En el centro de todo esto se encuentra el ataque contra la comunidad migrante. En el caso de EE. UU., la mayoría de los medios de comunicación hacen pensar a los ciudadanos en una crisis migratoria y casi siempre se enfocan en América Latina. Observó que EE. UU. no es el único país que enfrenta una ‘crisis migratoria’, sino que todos los países industrializados de occidente enfrentan la misma situación, legado del coloniaje.
Mientras tanto, la nueva tecnología permite a los capitalistas más ricos del mundo controlar los pensamientos de miles de personas, llegando incluso a soñar con generar guerras sin depender de seres humanos. El veterano periodista apuntó a que el principal problema para la libertad de expresión y la libertad de prensa hoy en día no radica en si el material que se produce sea censurado, sino en que hasta qué punto la información disidente o veraz será sepultada por las empresas tecnológicas que controlan, generan y difunden la avalancha de contenido falso que se produce por la inteligencia artificial y que es consumida de manera inconsciente por las masas.
¿Qué deben hacer entonces los periodistas, revolucionarios, las personas de conciencia contra este ataque fascista?, planteó al público González. “Para empezar, jamás perder la esperanza.

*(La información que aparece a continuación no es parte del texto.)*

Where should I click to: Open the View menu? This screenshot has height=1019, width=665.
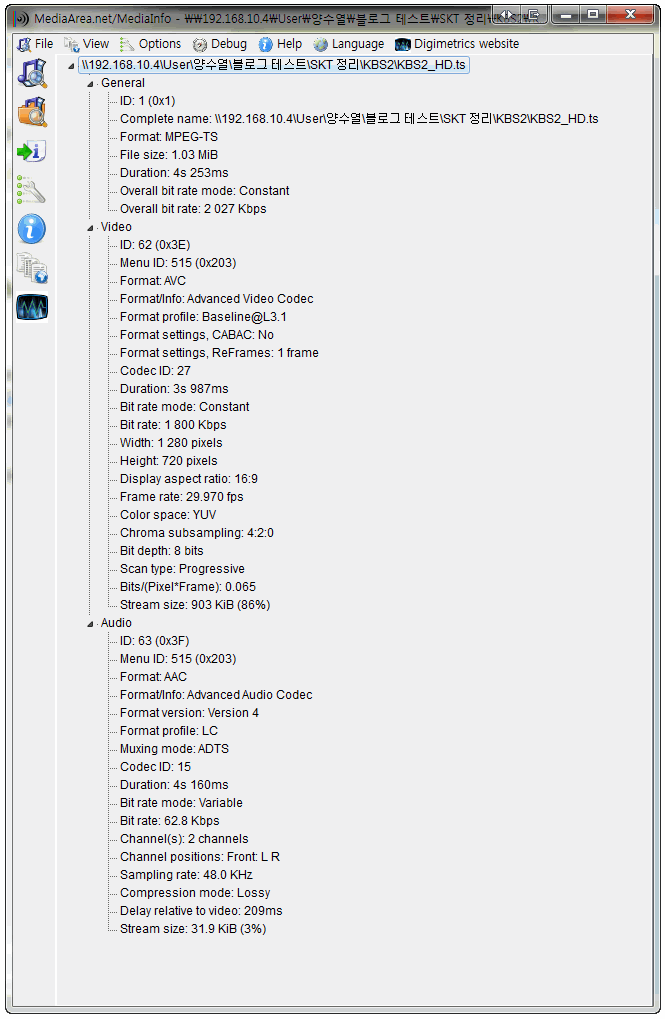(87, 44)
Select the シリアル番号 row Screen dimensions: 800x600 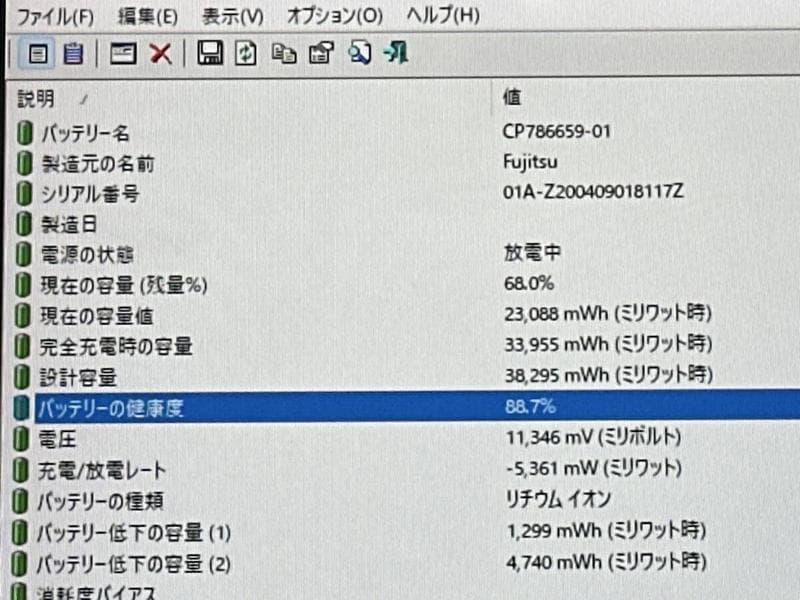[x=94, y=193]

En las Panteras Negras y en los Young Lords siempre decían: “El espíritu del pueblo es más poderoso”, citó quien fue miembro de ambas organizaciones. Al respecto, destacó que todos los sistemas tecnológicos dependen en última instancia de los seres humanos para su funcionamiento, por lo que recalcó la necesidad de la unidad, de la organización comunitaria y, de parte de los periodistas, insistir en la verdad.

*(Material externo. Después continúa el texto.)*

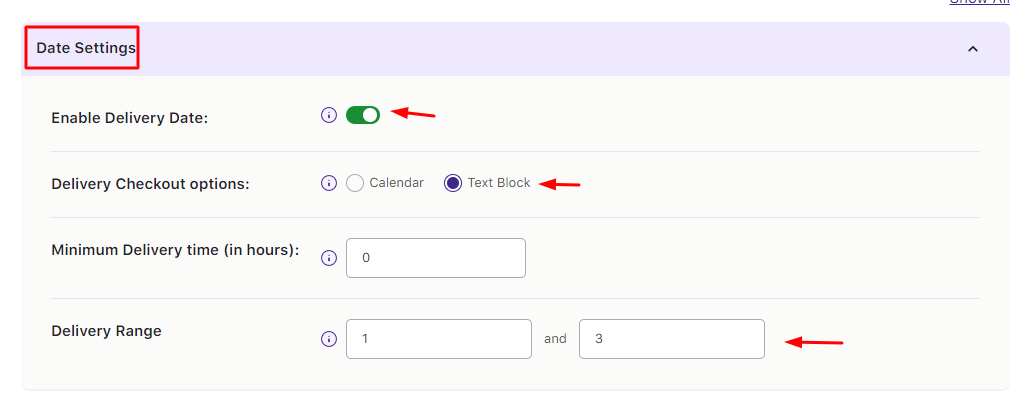Click the Enable Delivery Date label
This screenshot has width=1024, height=405.
[129, 117]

Para González, no importa las medidas que este nuevo fascismo trate de implementar para aplastar y silenciar la libertad de expresión y la libertad académica. Millones de personas de conciencia en Estados Unidos y en Puerto Rico, así como en el resto de América Latina, el Sur Global, seguirán su lucha por la verdad y por la justicia: “Estoy seguro: el espíritu del pueblo es más poderoso que la tecnología”.